Clasificación de Fracturas

Las fracturas se clasifican conforme a la exposición, localización en el hueso, localización en el cuerpo humano, gravedad y por la asociación con alguna patología; esta es la clasificación genérica que la propia ciencia médica ha reconocido en todos y cada uno de sus tratados de enfermedades y aplicación de tratamientos.

Una fractura se trata de un desligamiento o bien por una ruptura que se ocasione en el interior o la capa que recubre un hueso; siendo esta una definición clave de que la misma obedece y corresponde solo a las estructuras óseas, sin que medien los ligamentos ni tendones.

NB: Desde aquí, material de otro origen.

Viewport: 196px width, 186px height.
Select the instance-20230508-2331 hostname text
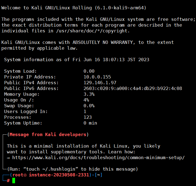[59, 175]
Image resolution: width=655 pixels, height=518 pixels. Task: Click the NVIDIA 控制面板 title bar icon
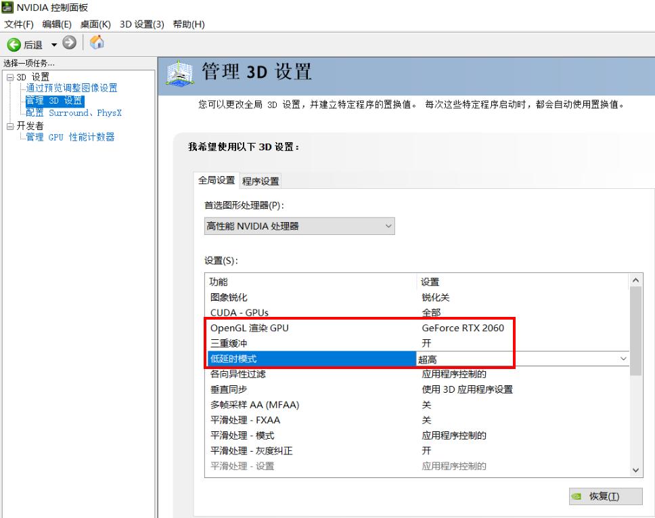tap(7, 6)
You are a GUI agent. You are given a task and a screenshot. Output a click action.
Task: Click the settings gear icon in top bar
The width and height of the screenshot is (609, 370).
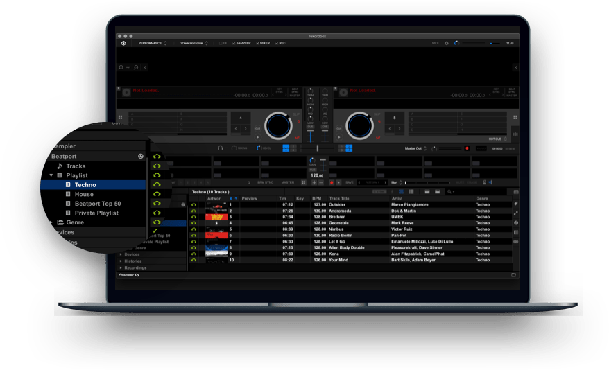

La prioridad de conocer la clasificación de las fracturas residen en poder determinar el daño y la magnitud de las mismas, con la finalidad de poder establecer un tratamiento efectivo, sin más veamos de que trata.

Clasificación de fracturas.

Clasificación de fracturas
Esquema de cómo se clasifican las fracturas

Por la exposición.

Cerrada.

Es aquella que refiere a que la estructura ósea no expone ni irrumpe en tejido epitelial, de modo tal que no hay exposición ni de hueso ni de piel.

Abierta.

Es aquella que se produce de forma abrupta ocasionando traumatismos en la piel, pues hay exposición ósea y de tejidos blandos, siendo incluso evidente la presencia de hemorragias concurrentes.

Por la localización en el hueso.

Fractura Epifisiaria.

Son aquellas facturas que se generan entre las uniones óseas de los huesos, lo cual ocasiona el desligamiento óseo de las partes en sí, lo que acarrea el deslizamiento corporal.

Fractura Diafisiaria.

Se considera aquellas fracturas que se producen en una larga extensión ósea, que acarrean la ruptura en dos extremos de la misma.

Fractura Metafisiaria.

Es aquella que de una forma y otra ocurre en la metáfasis del hueso, que es aquella parte interna del hueso, no solo en los extremos sino en el interior de la misma estructura.

Por la localización en el cuerpo humano.

Esta clasificación obedece a la parte de los cuerpos que sufren la ruptura ósea, de modo tal que así podemos distinguir la fractura de tibia cuando esta se produzca en la parte de debajo de la extremidad inferior.

O bien podemos distinguir la fractura de cráneo cuando esta tenga a lugar en la estructura ósea que recubre la cabeza.

Por la gravedad.

Fisura.

Es aquella que se produce en la parte superficial del hueso, solamente ocasionando un “rasguño” o leve disección pero solo en la parte que recubre el mismo.

Completa.

Es aquella que se produce de forma íntegra en todo el hueso dividiendo el mismo en dos extremos, lo que sin lugar a dudas acarrea que la estructura ósea se observe en dos partes.

Con deslizamiento.

Esta se da a lugar, cuando la fractura se produce entre las uniones óseas, ocasionando no solo la disección sino además el desplazamiento de la parte del hueso de su lugar, siendo esto notoria anatómicamente.

Por la asociación con alguna patología.

Es la que se sufre a razón de un desgaste óseo que tiene por génesis una enfermedad, que acarrea la ocurrencia de la misma.